- **Task A**: In the memory reclaim discussion, how many pages does each shrink_{in}active_list call isolate from the LRU?
- **Task B**: Extend the memory reclaim discussion, picking up after its final line.

I guess this system's memory usage is,
pagetables: 60k pages
kernel stack: 60k pages
anon (hidden): 60k pages
slab: 40k pages
other: 30k pages
===================
total: 250k pages = 1GB
What is "hidden" anon pages?
each shrink_{in}active_list isolate 32 pages from lru. it mean anon or file lru
accounting decrease temporary.
if system have plenty thread or process, heavy memory pressure makes
#-of-thread x 32pages isolation.
msgctl11 makes >10K processes.
I have debugging patch for this case.
Wu, Can you please try this patch?
if my guess is correct, we need to implement #-of-reclaim-process throttling
mechanism.
============================================
If the system have plenty thread, concurrent reclaim can isolate very much pages.
Unfortunately, current /proc/meminfo and OOM log can't show it.
Machine
IA64 x8 CPU
MEM 8GB
reproduce way
% ./hackbench 140 process 1000
=> couse OOM
Active_anon:203 active_file:91 inactive_anon:104
inactive_file:76 unevictable:0 dirty:0 writeback:72 unstable:0
free:168 slab:4968 mapped:136 pagetables:28203 bounce:0
isolate:49088
^^^^
---
fs/proc/meminfo.c | 6 ++++--
include/linux/mmzone.h | 1 +
mm/page_alloc.c | 6 ++++--
mm/vmscan.c | 5 +++++
mm/vmstat.c | 1 +
5 files changed, 15 insertions(+), 4 deletions(-)
Index: b/fs/proc/meminfo.c
===================================================================
--- a/fs/proc/meminfo.c
+++ b/fs/proc/meminfo.c
@@ -95,7 +95,8 @@ static int meminfo_proc_show(struct seq_
"Committed_AS: %8lu kB\n"

- **Data below**:
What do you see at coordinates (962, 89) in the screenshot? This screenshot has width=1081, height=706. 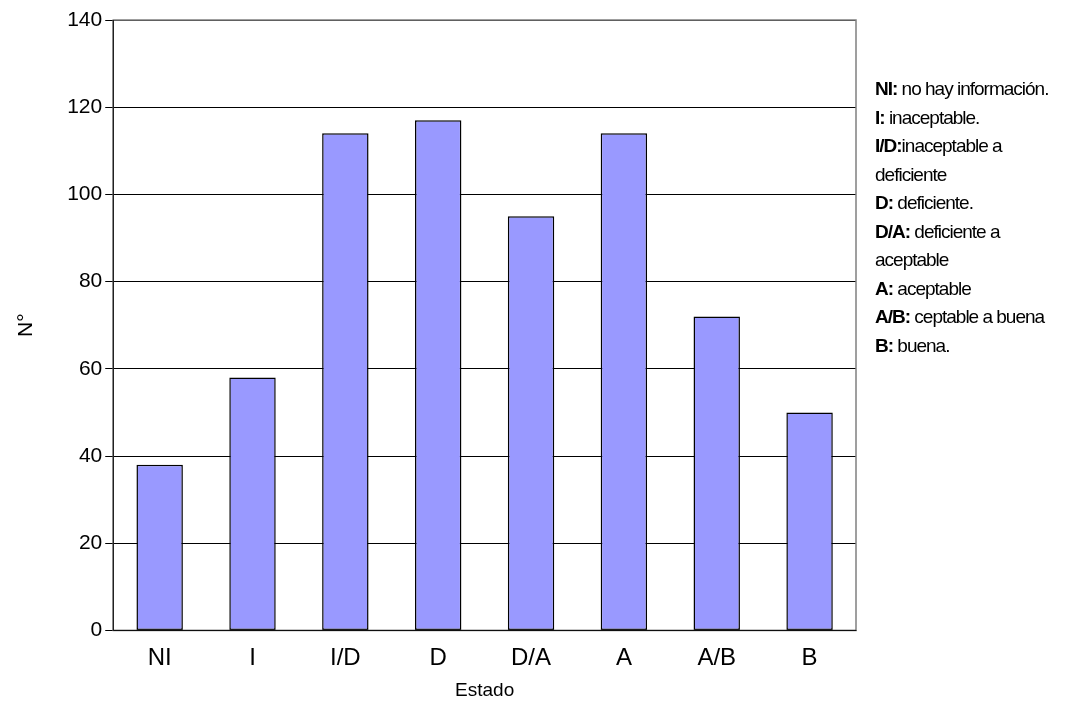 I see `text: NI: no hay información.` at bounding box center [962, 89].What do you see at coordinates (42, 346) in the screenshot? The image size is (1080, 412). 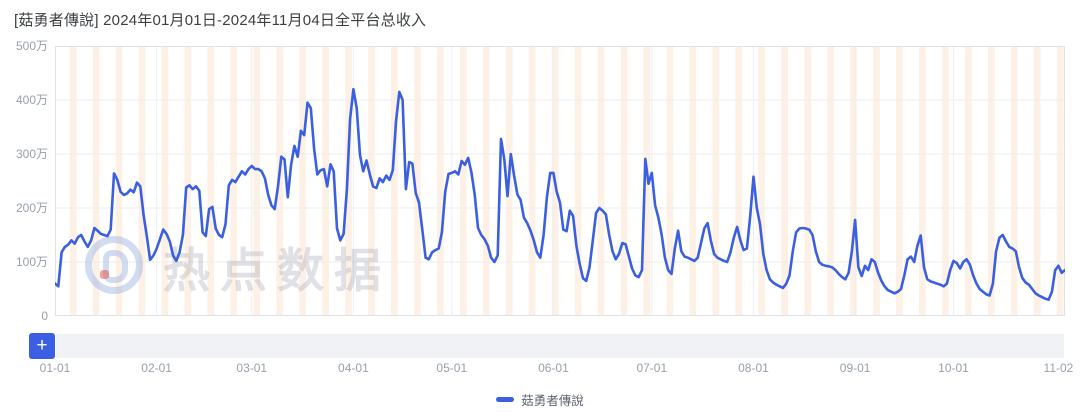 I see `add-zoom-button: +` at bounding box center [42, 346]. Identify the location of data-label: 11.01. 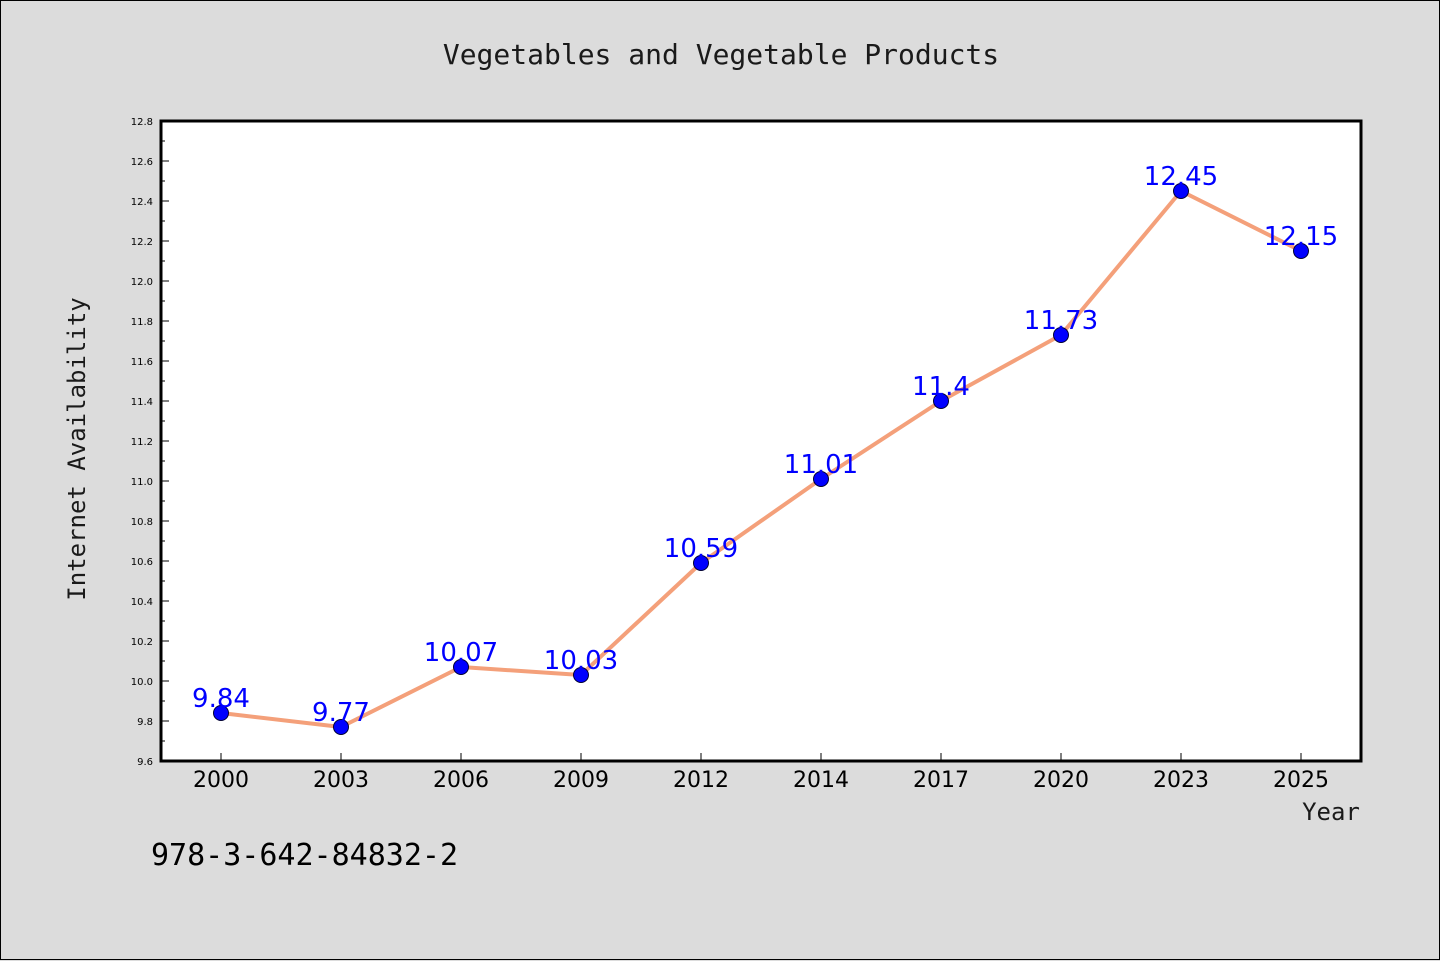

- **Exercise response A**: 32 pages.

- **Exercise response B**:
"VmallocTotal: %8lu kB\n"
"VmallocUsed: %8lu kB\n"
- "VmallocChunk: %8lu kB\n",
+ "VmallocChunk: %8lu kB\n"
+ "IsolatePages: %8lu kB\n",
K(i.totalram),
K(i.freeram),
K(i.bufferram),
@@ -139,7 +140,8 @@ static int meminfo_proc_show(struct seq_
K(committed),
(unsigned long)VMALLOC_TOTAL >> 10,
vmi.used >> 10,
- vmi.largest_chunk >> 10
+ vmi.largest_chunk >> 10,
+ K(global_page_state(NR_ISOLATE)),
);
hugetlb_report_meminfo(m);
Index: b/include/linux/mmzone.h
===================================================================
--- a/include/linux/mmzone.h
+++ b/include/linux/mmzone.h
@@ -107,6 +107,7 @@ enum zone_stat_item {
NUMA_LOCAL, /* allocation from local node */
NUMA_OTHER, /* allocation from other node */
#endif
+ NR_ISOLATE,
NR_VM_ZONE_STAT_ITEMS };
/*
Index: b/mm/page_alloc.c
===================================================================
--- a/mm/page_alloc.c
+++ b/mm/page_alloc.c
@@ -2119,7 +2119,8 @@ void show_free_areas(void)
" inactive_file:%lu"
" unevictable:%lu"
" dirty:%lu writeback:%lu unstable:%lu\n"
- " free:%lu slab:%lu mapped:%lu pagetables:%lu bounce:%lu\n",
+ " free:%lu slab:%lu mapped:%lu pagetables:%lu bounce:%lu\n"
+ " isolate:%lu\n",
global_page_state(NR_ACTIVE_ANON),
global_page_state(NR_ACTIVE_FILE),
global_page_state(NR_INACTIVE_ANON),
@@ -2133,7 +2134,8 @@ void show_free_areas(void)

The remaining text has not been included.